Unbekannter (schreit noch lauter):
Das ist ja noch schlimmer! Die kenn ich, die keine Meinung haben, sich für nix interessieren, für nix gerade stehen wollen und am Wirtshaustisch große Reden schwingen! Und beleidigen lasse ich mich von Dir schon gar nicht, und duzen auch nicht und von wegen am Arsch lecken! (packt den Einheimischen mit beiden Händen am Mantelkragen und schüttelt ihn heftig).
Einheimischer:
Laß sofort los, Du schwindsüchtiges Zigarettenbürscherl, du kommunistisches, sonst hau ich Dir eine in Deine vorlaute Studentengoschen!
Unbekannter:
Trau Dich doch, Du Kapitalistenschwein, trau Dich! Auf harmlose Studenten losgehen, das ist es, was ihr könnt, ihr Faschisten! Heute Studenten hauen und morgen...
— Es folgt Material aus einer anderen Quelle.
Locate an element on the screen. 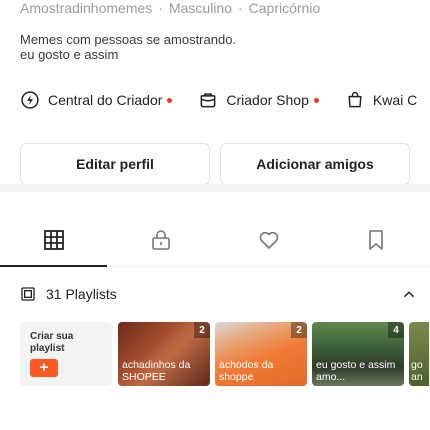 Image resolution: width=430 pixels, height=430 pixels. playlists-count: 31 Playlists is located at coordinates (82, 294).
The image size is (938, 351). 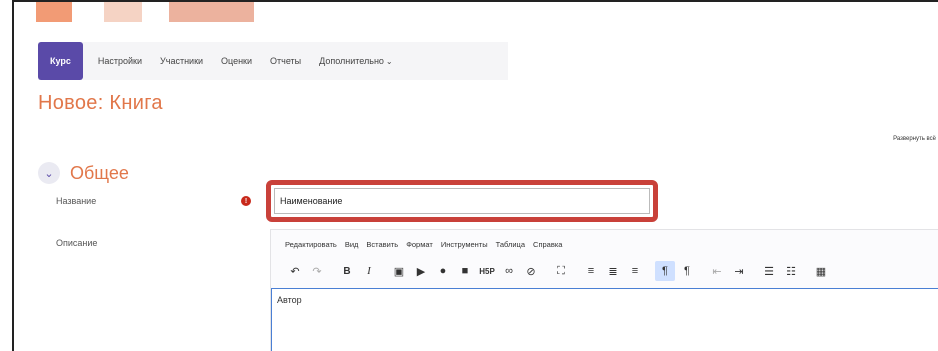 I want to click on name-label: Название, so click(x=76, y=201).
Unverständlich, da der Unbekannte von dem Einheimischen, nachdem sich dieser los gerissen hatte, mit der Rechten einen heftigen Faustschlag auf das Kinn erhält. Dieser taumelt zurück, senkt den Kopf, stürmt auf den Einheimischen zu und nimmt ihn in den Schwitzkasten. Beide gehen zu Boden. Eine immer dichtere Menschenmenge umringt die beiden raufenden Kontrahenten.
Ich setze 5 Euro auf den Trachtenanzug. Ich 10 Euro auf Che Guevara! Da tauchen zwei Polizisten auf, sehen die Streithähne sich am Boden wälzen und versuchen sie zu trennen und wieder auf die Beine zu stellen, was ihnen nur mit Mühe gelingt.
Unbekannter (schreit leicht lispelnd):
Ah, du Bullenschwein, laß mich los. Er hat angefangen, nehmt ihn mit, er ist ein faschistoider Ausländerfeind, ein brutaler Schläger, ein ... (Beamter versucht, ihm den Mund zuzuhalten)
Einheimischer (wird von dem zweiten Polizisten gehalten):
Dir werd ich‘s zeigen! (reißt sich überraschend los und versucht, dem Unbekannten mit dem rechten Fuß in den Schritt zu treten)
Bravo, bravo! Weiter so! die Menge tobt.
Unbekannter beißt dem Beamten in die Hand und will sich ebenfalls losreißen. Dieser wendet geistesgegenwärtig die Armwinkelsperre an, geht mit dem Studenten wieder zu Boden, bringt ihn in Rückenlage und legt ihm laut fluchend Handschellen an.
Das Publikum applaudiert heftig.
Zweiter Beamter ringt den tobenden Einheimischen unter dem Gejohle der Masse ebenfalls nieder; auch ihm werden Handschellen angelegt. Über Funk wird Verstärkung angefordert. Kurz darauf treffen zwei Wagen ein. Beide Kontrahenten werden unter Pfiffen und Applaus von der Staatsmacht jeweils in eines der beiden Polizeifahrzeuge verfrachtet, und ab geht es, mit Blaulicht und Folgetonhorn.